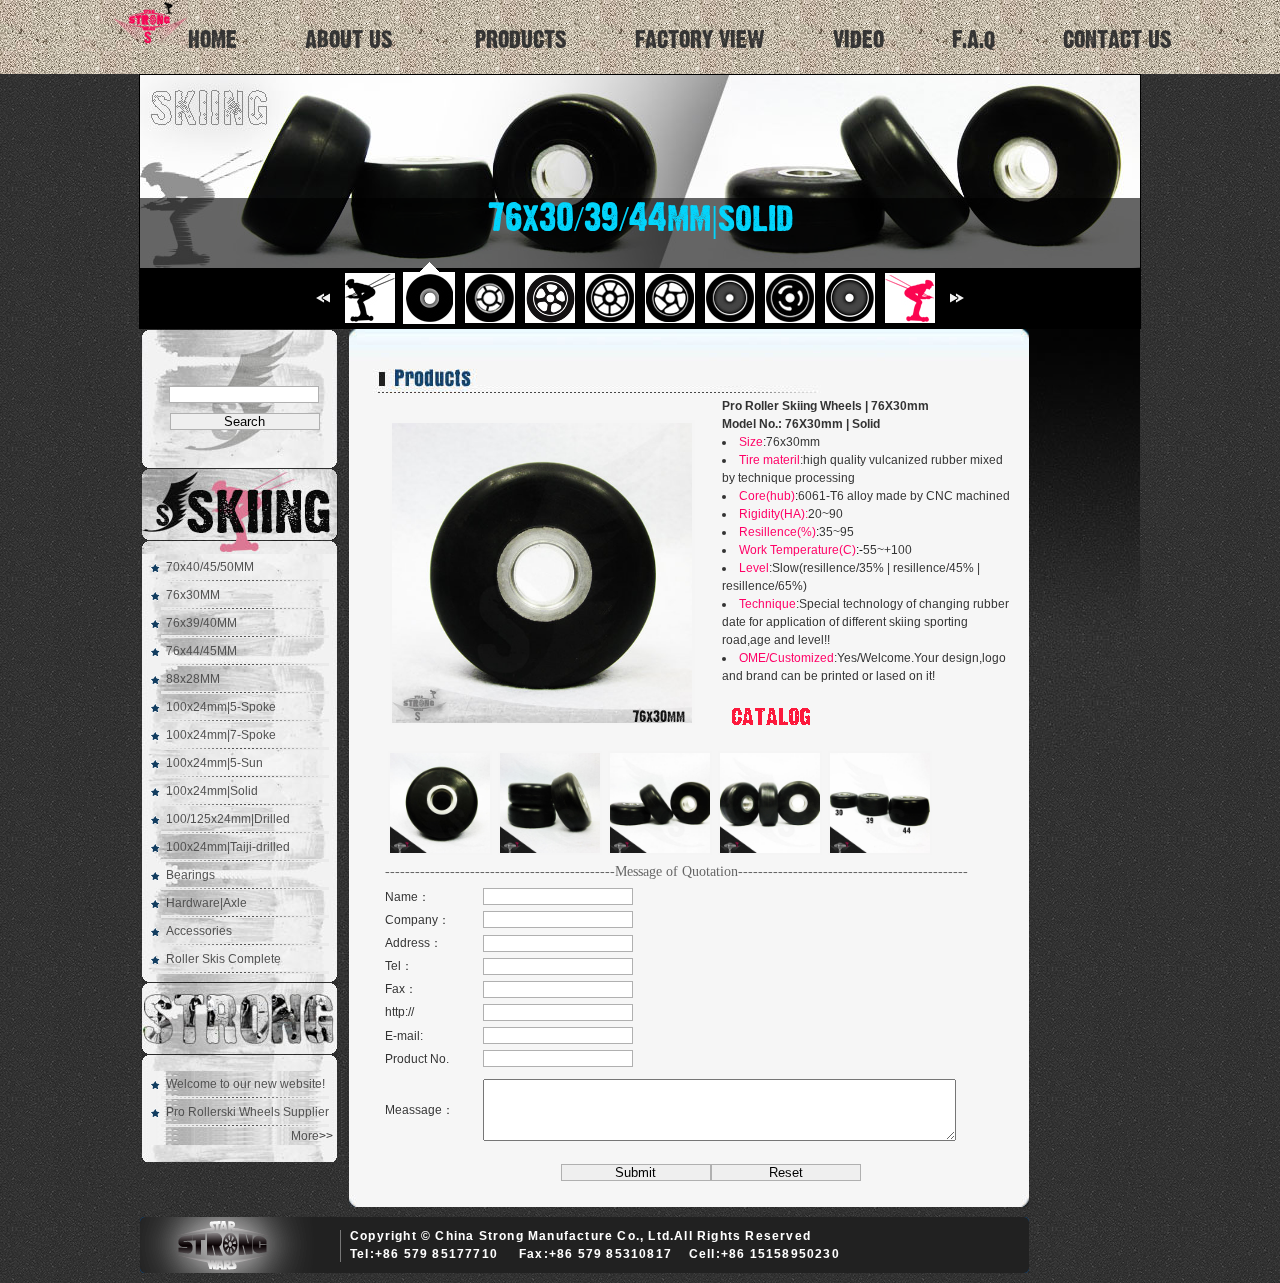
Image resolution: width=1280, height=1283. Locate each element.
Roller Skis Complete (223, 959)
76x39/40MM (201, 623)
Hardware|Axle (206, 903)
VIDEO (858, 40)
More (305, 1136)
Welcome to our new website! (245, 1084)
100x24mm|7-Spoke (221, 735)
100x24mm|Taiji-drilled (228, 847)
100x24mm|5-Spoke (221, 707)
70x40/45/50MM (210, 567)
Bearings (190, 875)
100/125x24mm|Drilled (228, 819)
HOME (212, 40)
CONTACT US (1117, 40)
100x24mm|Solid (212, 791)
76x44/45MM (201, 651)
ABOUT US (349, 40)
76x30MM (193, 595)
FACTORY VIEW (700, 40)
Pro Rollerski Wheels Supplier (247, 1112)
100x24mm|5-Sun (214, 763)
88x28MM (193, 679)
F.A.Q (973, 40)
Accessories (199, 931)
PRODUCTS (521, 40)
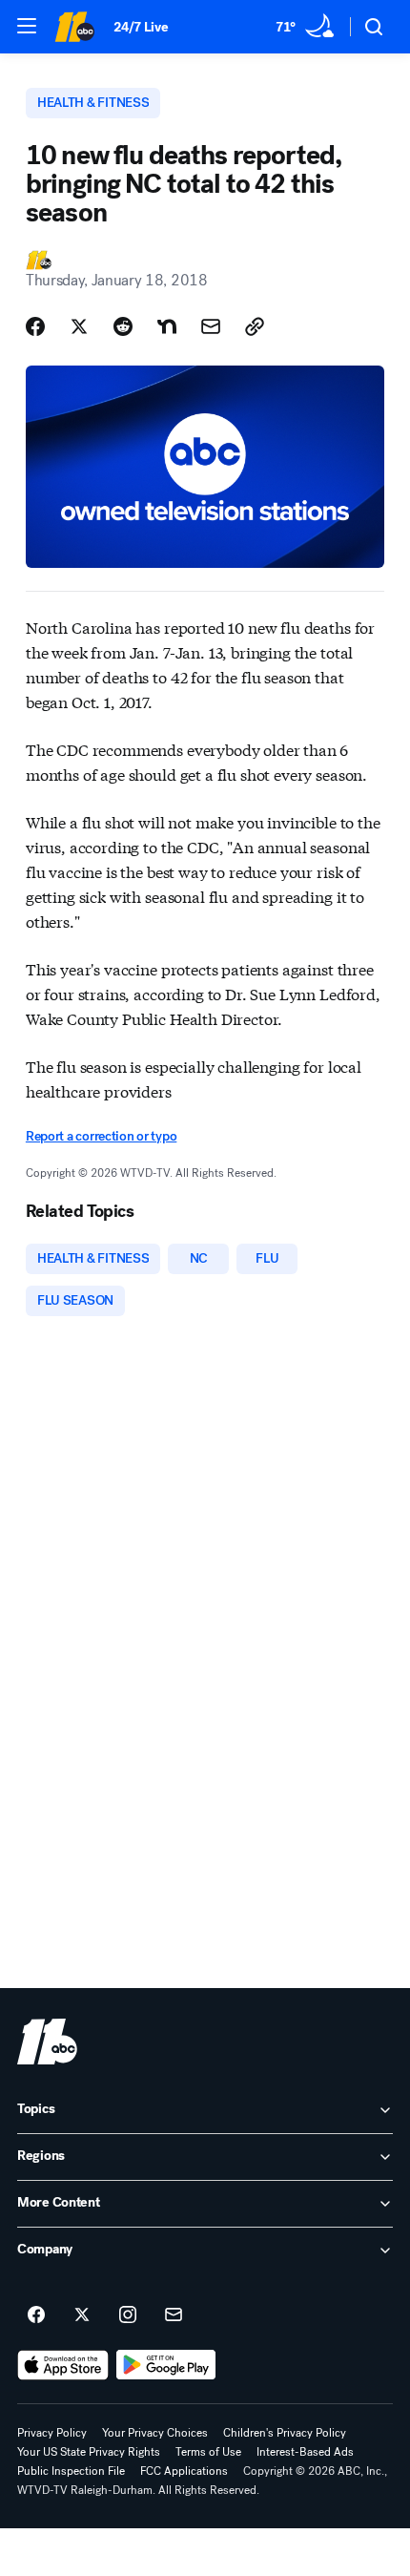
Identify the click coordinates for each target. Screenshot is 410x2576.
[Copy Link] (254, 326)
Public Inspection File (71, 2471)
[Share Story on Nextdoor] (167, 326)
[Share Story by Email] (211, 326)
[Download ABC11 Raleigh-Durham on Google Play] (166, 2365)
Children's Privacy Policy (284, 2433)
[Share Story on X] (79, 326)
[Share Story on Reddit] (123, 326)
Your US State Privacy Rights (88, 2452)
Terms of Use (208, 2452)
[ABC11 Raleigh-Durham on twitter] (82, 2315)
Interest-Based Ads (305, 2452)
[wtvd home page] (47, 2041)
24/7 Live (140, 27)
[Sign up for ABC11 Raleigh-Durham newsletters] (173, 2315)
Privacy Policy (52, 2433)
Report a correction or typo (101, 1136)
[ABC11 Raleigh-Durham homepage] (74, 26)
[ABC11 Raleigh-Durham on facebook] (36, 2315)
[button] (27, 26)
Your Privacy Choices (155, 2433)
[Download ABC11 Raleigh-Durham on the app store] (63, 2365)
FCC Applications (184, 2471)
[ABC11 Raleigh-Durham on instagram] (128, 2315)
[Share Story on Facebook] (35, 326)
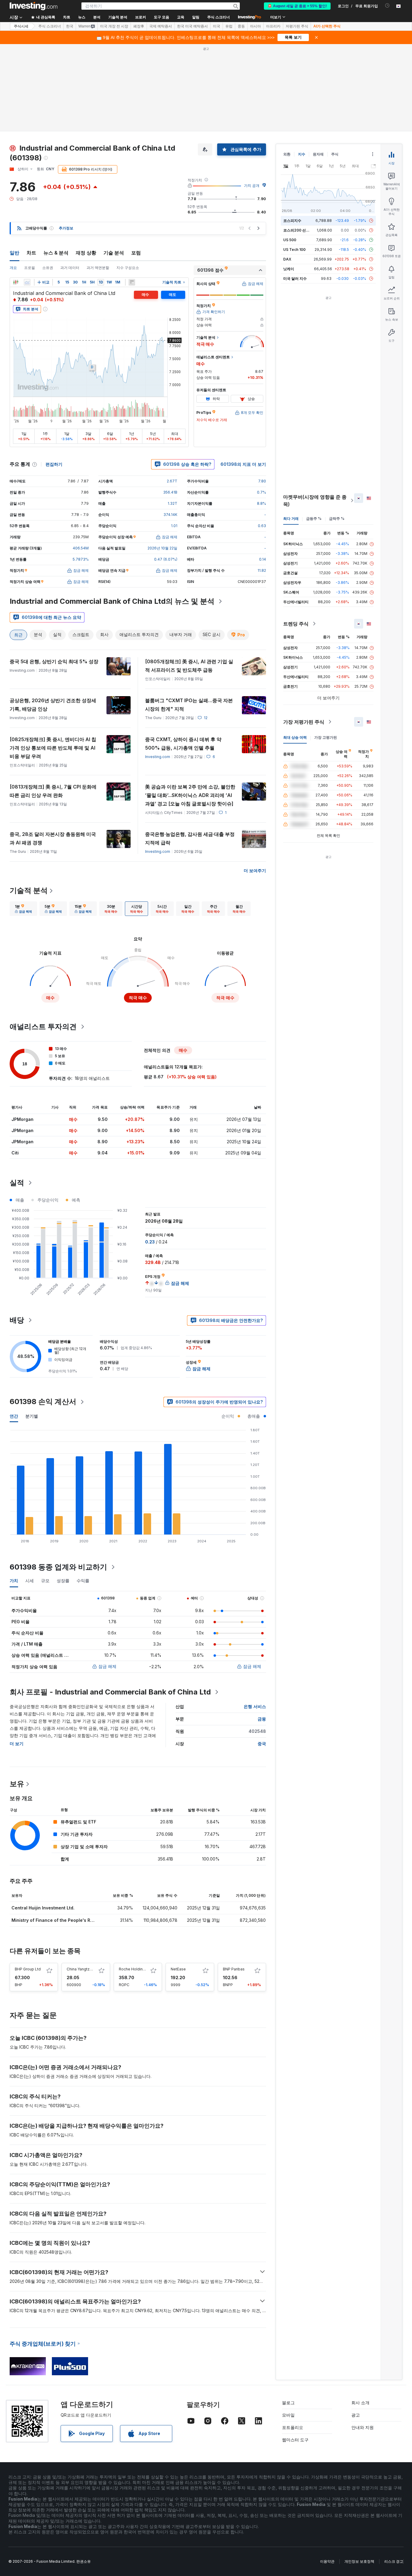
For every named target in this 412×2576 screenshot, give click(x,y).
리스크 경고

########################################

**The task**:
What is wanted is the listing, written out exactly, with each picture removed.

**Reply**:
Image resolution: width=1280, height=1283. Locate each element.
Roller Skis Complete (223, 959)
76x39/40MM (201, 623)
Hardware|Axle (206, 903)
VIDEO (858, 40)
More (305, 1136)
Welcome to our new website! (245, 1084)
100x24mm|7-Spoke (221, 735)
100x24mm|Taiji-drilled (228, 847)
100x24mm|5-Spoke (221, 707)
70x40/45/50MM (210, 567)
Bearings (190, 875)
100/125x24mm|Drilled (228, 819)
HOME (212, 40)
CONTACT US (1117, 40)
100x24mm|Solid (212, 791)
76x44/45MM (201, 651)
ABOUT US (349, 40)
76x30MM (193, 595)
FACTORY VIEW (700, 40)
Pro Rollerski Wheels Supplier (247, 1112)
100x24mm|5-Sun (214, 763)
88x28MM (193, 679)
F.A.Q (973, 40)
Accessories (199, 931)
PRODUCTS (521, 40)
Identify the click coordinates for each target. Screenshot is 410x2576.
[Copy Link] (254, 326)
Public Inspection File (71, 2471)
[Share Story on Nextdoor] (167, 326)
[Share Story by Email] (211, 326)
[Download ABC11 Raleigh-Durham on Google Play] (166, 2365)
Children's Privacy Policy (284, 2433)
[Share Story on X] (79, 326)
[Share Story on Reddit] (123, 326)
Your US State Privacy Rights (88, 2452)
Terms of Use (208, 2452)
[ABC11 Raleigh-Durham on twitter] (82, 2315)
Interest-Based Ads (305, 2452)
[wtvd home page] (47, 2041)
24/7 Live (140, 27)
[Sign up for ABC11 Raleigh-Durham newsletters] (173, 2315)
Privacy Policy (52, 2433)
Report a correction or typo (101, 1136)
[ABC11 Raleigh-Durham homepage] (74, 26)
[ABC11 Raleigh-Durham on facebook] (36, 2315)
[button] (27, 26)
Your Privacy Choices (155, 2433)
[Download ABC11 Raleigh-Durham on the app store] (63, 2365)
FCC Applications (184, 2471)
[ABC11 Raleigh-Durham on instagram] (128, 2315)
[Share Story on Facebook] (35, 326)
For every named target in this 412×2576 screenshot, give click(x,y).
리스크 경고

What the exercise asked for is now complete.